Alternans, ephaptic coupling and their relation to ventricular arrhythmias

Abstract

The heart functions as a mechanical pump that propels blood through the circulatory system. Blood flows from the body into the right atrium, and then into the right ventricle where it gets pumped into the lungs through the pulmonary artery. Blood gets oxygenated in the lungs, flows into the left atrium, and then into the left ventricle where it gets pumped through the aorta to different organs of the body. Ventricular fibrillation (VF), identified as disorganized and ineffective quiver of the ventricles, is the most serious ventricular arrhythmias. When VF occurs, the heart is unable to pump blood. Sudden cardiac arrest follows. About 220,000 deaths from heart attacks in the United States each year are thought to be caused by VF. Alternans, a periodic beat-to-beat short-long alternation in action potential duration (APD), is considered to be a precursor of VF. In extended cardiac tissue, electrical alternans can be either spatially concordant (SCA, all cells oscillate in phase) or spatially discordant (SDA, cells in different regions oscillate out of phase).

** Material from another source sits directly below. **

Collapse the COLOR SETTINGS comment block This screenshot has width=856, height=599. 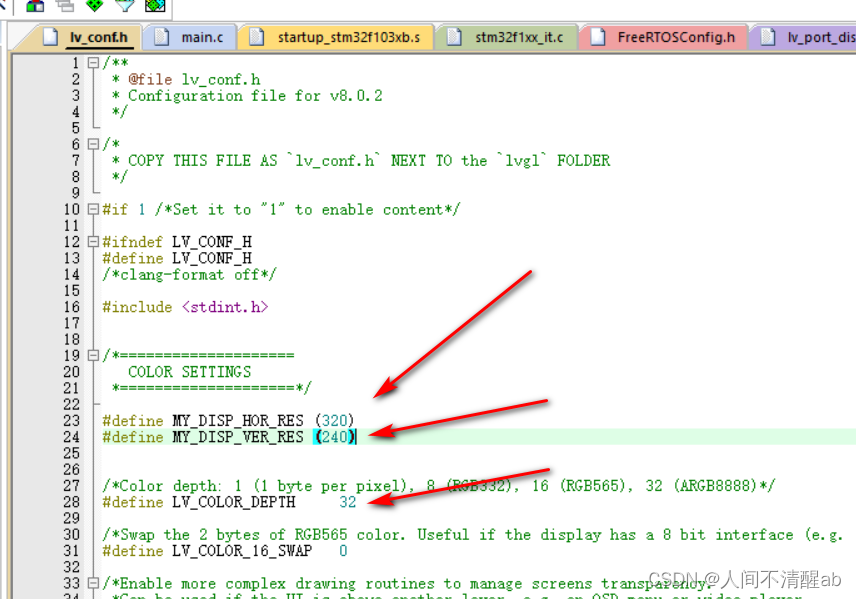pos(92,355)
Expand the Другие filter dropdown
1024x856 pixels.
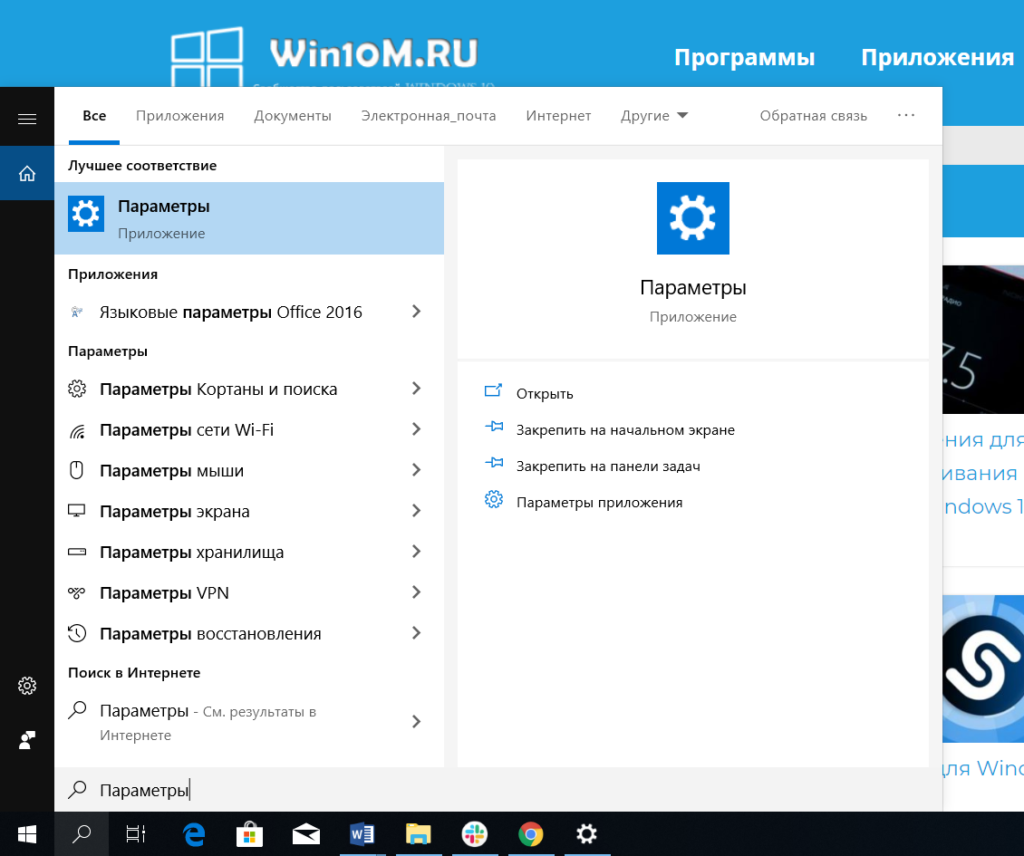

SDA gives rise to an increase in the spatial dispersion of repolarization, which is thought to be proarrhythmic. In this dissertation, I use a mapping model with two beats of memory, a simple but powerful tool to study cardiac dynamics and their relation to VF at the level of single cell and a spatially coupled cell strand. Ventricular myocytes are connected electrically by gap junction channels formed mainly by connexin 43 (Cx43) and, to a smaller extent, Cx45. Decreased and heterogeneous expression of Cx43 is a common feature in animal heart failure models. Ephaptic coupling is an electric field mechanism of propagation. It relies on the presence of narrow cleft space between neighboring cells, which is resistively connected to the extracellular space. Emerging evidence suggests a more active role for ephaptic coupling in mediating intercellular electrical communication when gap junctions are reduced in a homogeneous manner. Here, I explore the effect of ephaptic coupling when Cx43 expression is reduced in a heterogeneous fashion. For this purpose, I use a physiologically detailed ionic channel model with their gating kinetics applied in a two dimensional tissue model of electrically coupled cardiac cells.